L’avanzata digitale del Paese, si sa, è strategica. Si discute da anni del “digital divide”, ovvero del divario che allontana l’Italia dalla maggior parte dei Paesi più evoluti. Ma a quanto pare deve risultare strategica anche l’avanzata dei consulenti da stipendiare a tal fine, per giunta in un momento di legislatura archiviata. Il quadro, nel perfetto stile delle operazioni da fine impero, emerge dalle parti di Palazzo Chigi, in particolare da quelle del Commissario straordinario per l’attuazione dell’agenda digitale. Il capo della struttura, ovvero Diego Piacentini, pezzo grosso di Amazon (in aspettativa) chiamato dall’allora premier Matteo Renzi, ha favorito il reclutamento di almeno cinque collaboratori dal mese di settembre 2017 fino ai tempi più recenti. Il tutto formalizzato da appositi decreti del presidente del consiglio, Paolo Gentiloni.
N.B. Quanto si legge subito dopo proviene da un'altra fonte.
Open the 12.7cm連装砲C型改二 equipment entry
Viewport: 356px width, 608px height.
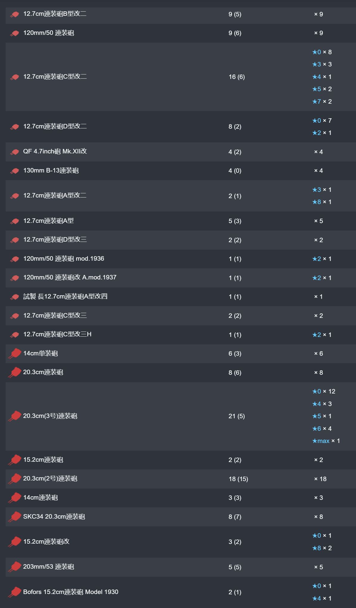pyautogui.click(x=55, y=77)
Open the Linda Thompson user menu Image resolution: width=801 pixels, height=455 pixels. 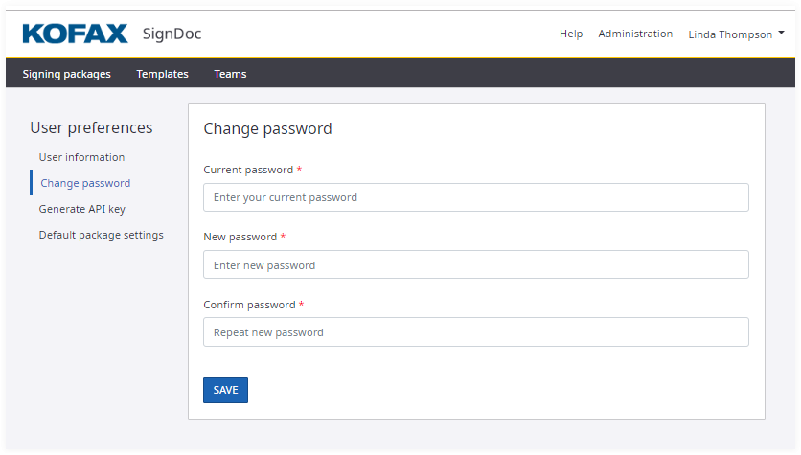pos(730,34)
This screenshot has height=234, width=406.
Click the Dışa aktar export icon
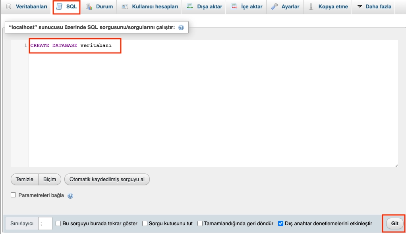click(190, 6)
La mossa – I super esperti informatici in questione, con tanto di emolumento allegato, sono Fabio Fumarola (30mila euro), Giovanni Ruggiero (72mila), Riccardo Giulio Iaconelli (80mila), Alessandro Ranellucci (60mila) e Filomena Ferrara (80mila). Naturalmente i consulenti approdati alla corte di Piacentini, così come emerge dalle griglie pubblicate dal Governo, sono anche altri. Ma diciamo che questi cinque rappresentano un po’ gli acquisti dell’ultima ora. Ma fino a quando durerà il loro incarico? Sempre secondo quanto si apprende dalle griglie pubblicate da Palazzo Chigi, la durata di ciascuno di questi incarichi viene equiparata al mandato commissariale. Ora, è sempre il sito internet del Governo a informare che Piacentini è commissario governativo dal 16 settembre 2016, con un mandato biennale che scadrà nel settembre del 2018. Parrebbe allora potersene dedurre che anche i consulenti recentemente imbarcati saranno in grado di resistere all’avvento del nuovo Governo.
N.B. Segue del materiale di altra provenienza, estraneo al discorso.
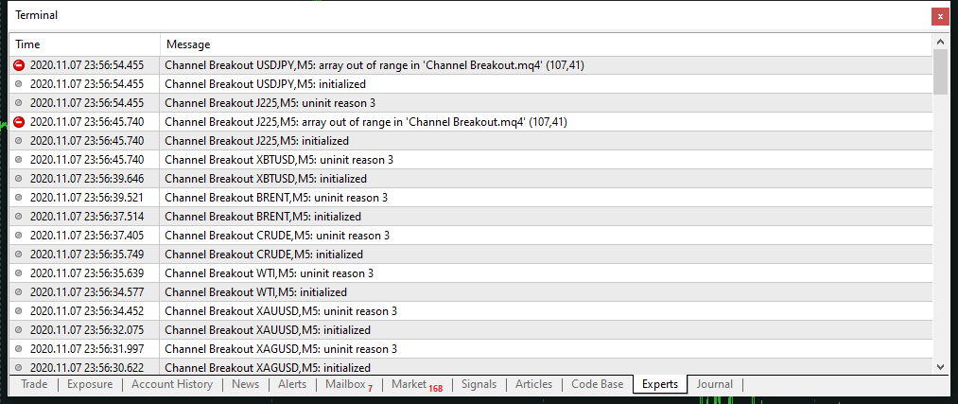The image size is (958, 404).
Task: Open the Account History tab
Action: (x=172, y=384)
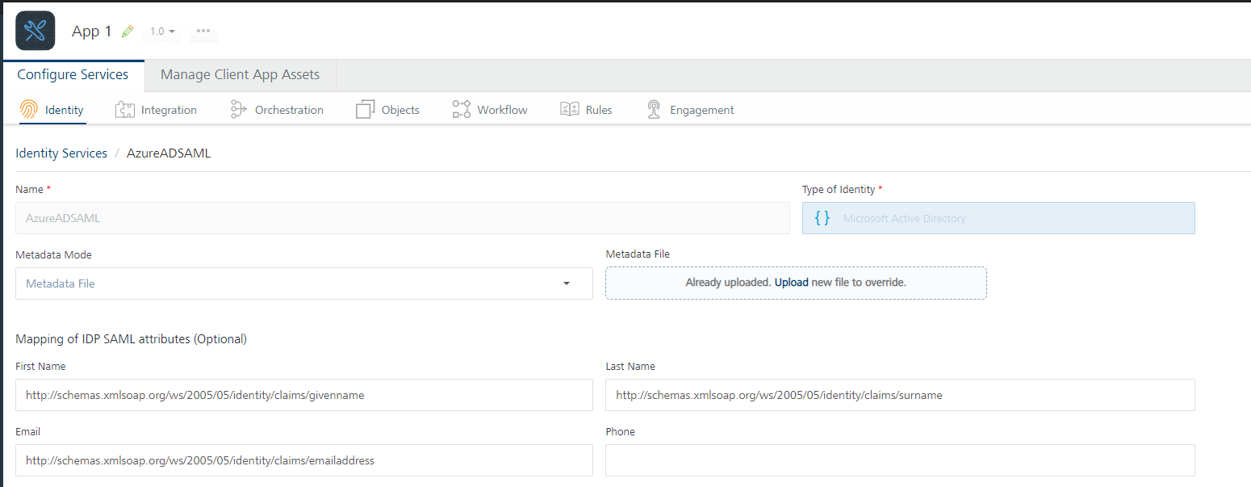The height and width of the screenshot is (487, 1251).
Task: Open the three-dots more options menu
Action: (x=203, y=31)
Lo scenario – Del resto, si dirà, il piano di sviluppo digitale del Paese è troppo importante per essere lasciato a metà strada. Ma al di là dei risultati raggiunti finora, e dell’importanza di dare continuità ai progetti, è un fatto che in zona Cesarini è andata in porto l’ennesima operazione nomine. Senza che la cosa abbia avuto molta pubblicità. Il Commissario al digitale, però, può stare tranquillo. La sua struttura non è la prima, e non sarà certo l’ultima, a imbarcare consulenti in extremis.
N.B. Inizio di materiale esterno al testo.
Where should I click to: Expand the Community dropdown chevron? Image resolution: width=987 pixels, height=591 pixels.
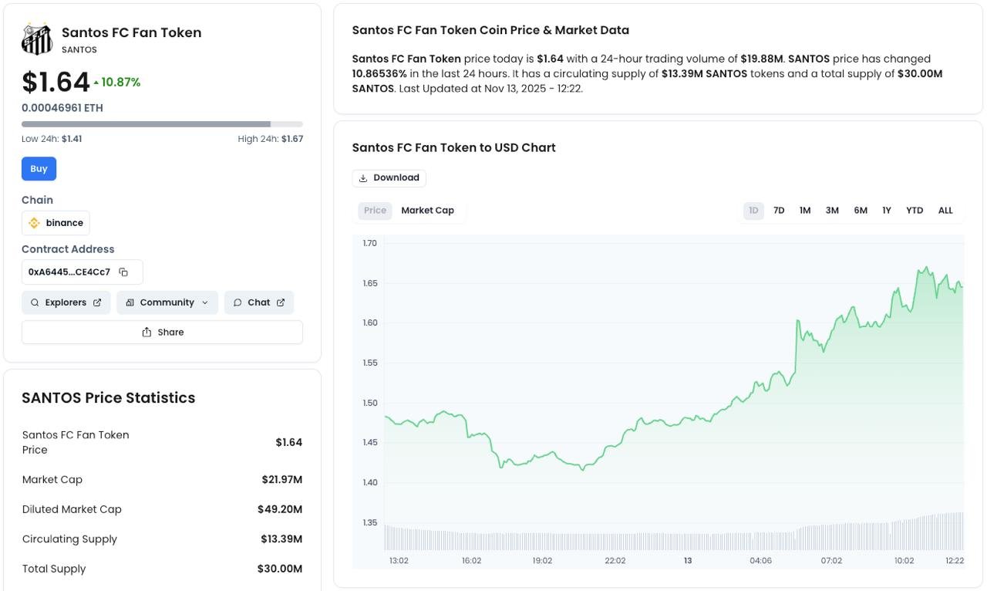pos(205,302)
Altri casiProprio ieri La Notizia ha svelato che Marco Simoni, super consulente economico dell’Esecutivo, reclutato dall’allora premier Renzi e poi lasciato in eredità a Gentiloni, di recente è riuscito a strappare una conferma. Resterà consulente fino al 30 giugno 2018, quindi anche col futuro Governo, percependo un emolumento di 105mila euro lordi. Incarico che cumulerà con quello di consigliere di amministrazione di Arexpo (compenso da 30mila euro) e componente del Comitato di coordinamento di Human Technopole (10mila). E un canovaccio simile, come segnalato da La Notizia del 18 dicembre, è stato seguito anche per le nomine ai vertici di alcuni Parchi nazionali, storica riserva di ex parlamentari e amici degli amici.